Take care of the only car you will ever have

27th November 2006, ECONOMIC TIMES

It is in the first ten years after the working career begins that the greatest neglect of youthful health begins. Sportsmen stop playing sports, teetotalers drink alcohol, non-smokers smoke, active youngsters sit on desk jobs, and starving hostel inmates eat rich foods. These early years are the ones to watch.

You can convince yourself about the reasons—no time to exercise, the importance of socializing, the difficulty of getting a club membership, timings and logistics problems and a whole host of reasons. However even if all these are correct, you can always go for a walk or do yoga!
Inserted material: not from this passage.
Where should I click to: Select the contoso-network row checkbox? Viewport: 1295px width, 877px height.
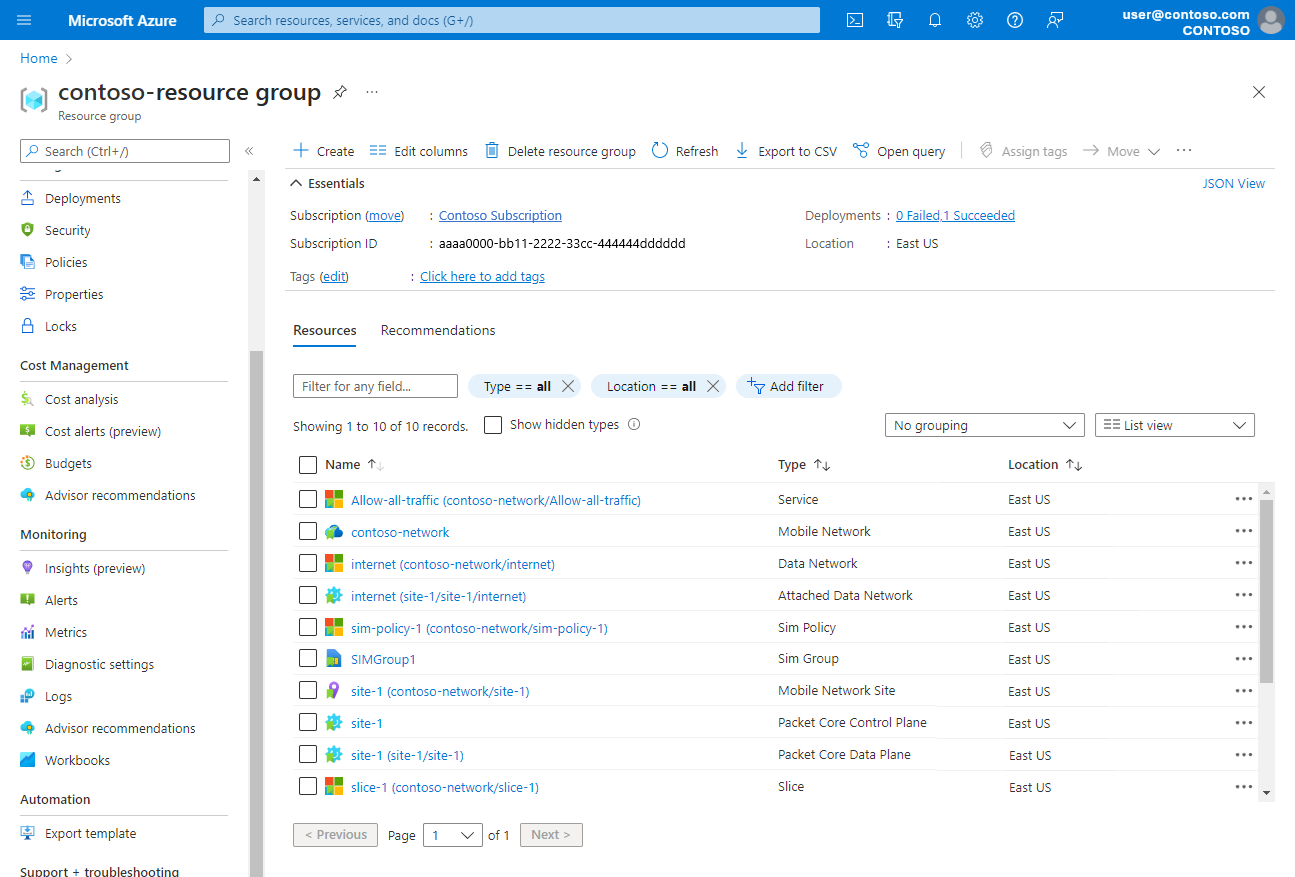pos(308,532)
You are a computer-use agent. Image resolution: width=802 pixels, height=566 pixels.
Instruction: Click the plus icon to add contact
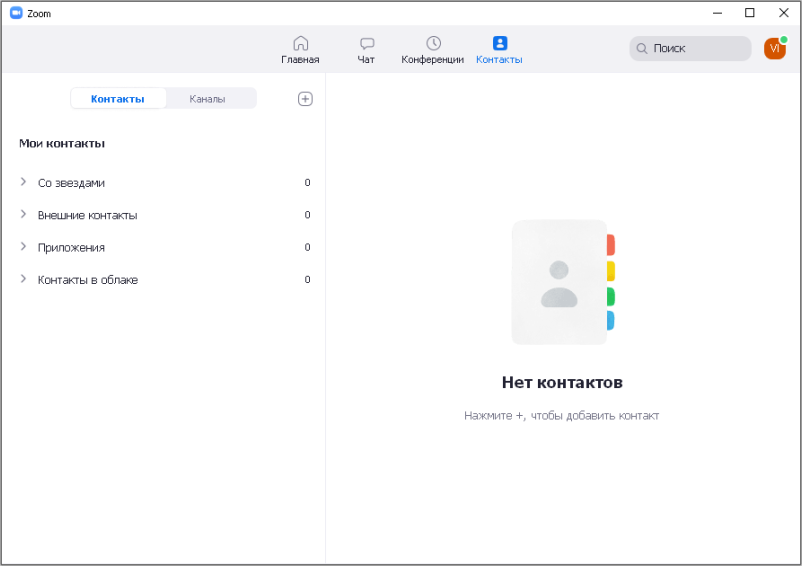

There are no good enough reasons for lack of fitness and exercise, other than indulgence or laziness.

While growing up in Calcutta, I joined a tennis coaching scheme at the Bengal Lawn Tennis Association. It was run and supervised by Dilip Bose, the Indian Davis Cup tennis star of the 1940s. He was a fiend for fitness. Before we could get our tiny hands around the racket, he would make us run around the South Club tennis courts ten times, do one hundred jumps with a skipping rope, and do another fifty sit-ups. We were too tired to play any tennis by the time all this was done. His message was that we could not be tennis players if we were not fit.

There is much truth in this for executives also. The stereotype shown in advertisements of the high-living and high-spending executive is completely mythical.

One day, Dilip Bose asked us,” How would you take care of your car if you were told that it would be the only car you would have for your whole life?” The answer was self evident; all of us kids said the same thing in chorus.

“Well, your body is the only car you will have for all your life. You cannot change it, so look after it like your only car,” he bellowed.

To a kid, that was a simple message to understand and to remember. I owe it to the late Dilip Bose that I grew to love exercise and tennis, both of which have been an inexhaustible source of pleasure, relaxation, character-building and fitness, all rolled into one bundle.

Upon arrival in Mumbai for my first job, an early expenditure was on a membership of the Bombay Gymkhana. The club membership took precedence over the purchase of a motor cycle, music system or occasional fine dining (Bombelli on Warden Road, not the Taj Mahal!).

It is terrific to see health-conscious executives exercising and keeping fit. A management career is extremely stressful, and every young executive should work at managing that stress. Some are unlucky because they develop health problems without bringing it upon themselves. But others squander away their good health on the grounds that office work is stressful. Healthy and young people need not develop stressful social habits, deluding themselves that it is relaxing. Such a hectic lifestyle catches up after ten years.

My university tennis partner was Jyoti, who was already a State level champion. I used to wish I had his ground strokes and his swing. When I met him after 40 years, we naturally spoke about tennis. “Oh, I gave up 20 years ago. I should have taken better care and played more regularly after college. I should have controlled some of my habits. I had to stop after a bypass surgery several years ago,” he said to my great regret, for he was such a lovely hitter of the ball.

I am not suggesting a Spartan lifestyle, far from it. Go out and enjoy life, youth comes only once. However, do listen to what your body is telling you and do not flog it to capacity.

Your good health is an asset on your balance sheet. Grow it, maintain it, but do not destroy it. It is the only opening balance of asset you get at the beginning of your life.